JMESpath expression to filter object by property and return list of object names having this property set

Question

Is it possible to write JMESPath expression to return a list of object names where a specific subproperty value is set? In the example below I'd like to get a list of all hostsnames where fileexists.stat.exists is set to true.
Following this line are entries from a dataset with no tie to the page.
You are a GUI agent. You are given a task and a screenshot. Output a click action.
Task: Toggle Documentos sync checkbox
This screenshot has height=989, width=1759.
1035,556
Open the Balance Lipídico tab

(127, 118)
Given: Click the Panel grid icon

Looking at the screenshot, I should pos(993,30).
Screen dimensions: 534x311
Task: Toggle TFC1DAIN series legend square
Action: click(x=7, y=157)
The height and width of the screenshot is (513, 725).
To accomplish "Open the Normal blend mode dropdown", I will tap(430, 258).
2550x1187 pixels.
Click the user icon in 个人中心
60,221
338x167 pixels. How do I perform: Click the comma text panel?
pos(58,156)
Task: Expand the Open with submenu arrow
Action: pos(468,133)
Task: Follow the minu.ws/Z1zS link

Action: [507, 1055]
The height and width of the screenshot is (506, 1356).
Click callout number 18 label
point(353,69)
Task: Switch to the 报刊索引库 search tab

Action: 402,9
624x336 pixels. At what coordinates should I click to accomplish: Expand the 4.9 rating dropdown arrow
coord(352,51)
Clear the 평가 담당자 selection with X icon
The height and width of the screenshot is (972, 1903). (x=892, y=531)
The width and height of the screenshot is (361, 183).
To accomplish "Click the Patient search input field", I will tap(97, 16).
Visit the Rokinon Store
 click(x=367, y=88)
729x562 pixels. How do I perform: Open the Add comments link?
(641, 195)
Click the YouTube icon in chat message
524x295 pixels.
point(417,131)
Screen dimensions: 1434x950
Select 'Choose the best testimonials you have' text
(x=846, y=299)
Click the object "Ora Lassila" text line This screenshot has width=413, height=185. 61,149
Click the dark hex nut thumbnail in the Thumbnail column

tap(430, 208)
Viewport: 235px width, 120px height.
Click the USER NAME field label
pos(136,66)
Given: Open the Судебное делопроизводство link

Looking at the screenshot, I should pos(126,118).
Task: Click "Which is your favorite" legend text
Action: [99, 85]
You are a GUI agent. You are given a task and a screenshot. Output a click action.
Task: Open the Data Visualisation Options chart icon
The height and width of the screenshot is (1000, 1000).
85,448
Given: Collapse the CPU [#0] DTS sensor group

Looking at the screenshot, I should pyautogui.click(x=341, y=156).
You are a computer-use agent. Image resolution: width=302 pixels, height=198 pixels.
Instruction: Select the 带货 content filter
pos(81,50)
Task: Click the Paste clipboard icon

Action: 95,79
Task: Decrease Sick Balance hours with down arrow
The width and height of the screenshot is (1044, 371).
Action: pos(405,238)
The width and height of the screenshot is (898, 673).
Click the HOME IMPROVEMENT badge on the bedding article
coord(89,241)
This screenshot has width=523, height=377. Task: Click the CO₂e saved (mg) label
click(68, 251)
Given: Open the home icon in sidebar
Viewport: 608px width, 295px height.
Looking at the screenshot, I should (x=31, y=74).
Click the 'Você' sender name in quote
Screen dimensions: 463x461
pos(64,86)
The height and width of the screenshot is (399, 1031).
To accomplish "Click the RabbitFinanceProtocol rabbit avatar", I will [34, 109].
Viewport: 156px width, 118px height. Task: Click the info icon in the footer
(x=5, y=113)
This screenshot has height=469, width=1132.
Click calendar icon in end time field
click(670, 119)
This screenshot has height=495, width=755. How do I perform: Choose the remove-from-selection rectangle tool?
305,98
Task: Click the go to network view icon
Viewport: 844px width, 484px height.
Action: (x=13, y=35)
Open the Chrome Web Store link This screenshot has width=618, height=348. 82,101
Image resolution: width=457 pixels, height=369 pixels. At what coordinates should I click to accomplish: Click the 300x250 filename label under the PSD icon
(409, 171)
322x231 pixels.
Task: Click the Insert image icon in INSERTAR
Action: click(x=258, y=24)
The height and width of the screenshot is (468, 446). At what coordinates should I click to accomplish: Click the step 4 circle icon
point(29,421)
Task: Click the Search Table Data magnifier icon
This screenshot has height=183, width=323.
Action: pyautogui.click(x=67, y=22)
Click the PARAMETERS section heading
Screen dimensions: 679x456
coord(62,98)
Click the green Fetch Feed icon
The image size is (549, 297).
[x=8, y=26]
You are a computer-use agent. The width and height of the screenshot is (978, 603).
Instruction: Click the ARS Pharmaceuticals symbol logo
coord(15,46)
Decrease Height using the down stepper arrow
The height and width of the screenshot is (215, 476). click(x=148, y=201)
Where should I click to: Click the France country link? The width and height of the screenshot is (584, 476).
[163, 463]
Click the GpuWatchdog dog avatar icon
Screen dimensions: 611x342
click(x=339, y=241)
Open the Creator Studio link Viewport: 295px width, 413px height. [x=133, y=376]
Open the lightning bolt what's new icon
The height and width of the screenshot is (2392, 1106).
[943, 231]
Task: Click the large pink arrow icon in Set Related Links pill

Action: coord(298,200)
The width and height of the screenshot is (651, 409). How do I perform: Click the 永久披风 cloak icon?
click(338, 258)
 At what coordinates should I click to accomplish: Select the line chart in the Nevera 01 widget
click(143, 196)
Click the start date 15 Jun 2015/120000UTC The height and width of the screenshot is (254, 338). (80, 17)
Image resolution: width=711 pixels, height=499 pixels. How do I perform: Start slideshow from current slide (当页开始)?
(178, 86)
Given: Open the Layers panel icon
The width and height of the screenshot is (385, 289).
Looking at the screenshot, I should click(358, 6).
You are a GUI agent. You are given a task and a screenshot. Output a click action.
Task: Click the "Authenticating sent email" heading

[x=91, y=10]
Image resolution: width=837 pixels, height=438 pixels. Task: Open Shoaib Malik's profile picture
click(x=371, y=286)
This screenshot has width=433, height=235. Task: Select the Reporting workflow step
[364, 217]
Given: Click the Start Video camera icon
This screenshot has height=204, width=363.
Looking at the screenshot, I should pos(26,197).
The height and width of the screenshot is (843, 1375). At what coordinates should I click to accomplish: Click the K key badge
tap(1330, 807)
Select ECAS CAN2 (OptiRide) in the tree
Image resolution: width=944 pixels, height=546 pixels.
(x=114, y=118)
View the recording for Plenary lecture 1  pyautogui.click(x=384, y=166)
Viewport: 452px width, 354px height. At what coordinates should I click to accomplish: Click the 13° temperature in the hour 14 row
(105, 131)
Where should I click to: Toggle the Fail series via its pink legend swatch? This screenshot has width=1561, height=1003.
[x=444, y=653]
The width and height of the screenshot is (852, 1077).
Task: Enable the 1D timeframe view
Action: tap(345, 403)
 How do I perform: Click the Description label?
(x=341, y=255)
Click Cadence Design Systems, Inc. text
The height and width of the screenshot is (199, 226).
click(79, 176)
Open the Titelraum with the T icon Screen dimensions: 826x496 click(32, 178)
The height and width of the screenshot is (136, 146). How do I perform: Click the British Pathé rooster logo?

My goal is to use Ansible hostvars structure to get a list of all hosts where a specific file is present.

{
"hostvars": {
    "oclab1n01.example.org": {
        "fileexists": {
            "changed": false, 
            "failed": false, 
            "stat": {
                "exists": false
            }
        }
    }, 
    "oclab1n02.example.org": {
        "fileexists": {
            "changed": false, 
            "failed": false, 
            "stat": {
                "exists": true
            }
        }
    }, 
    "oclab1n03.example.org": {
        "fileexists": {
            "changed": false, 
            "failed": false, 
            "stat": {
                "exists": true
            }
        }
    }
} }

In this example I'd like to get the following output

["oclab1n02.example.org", "oclab1n03.example.org"]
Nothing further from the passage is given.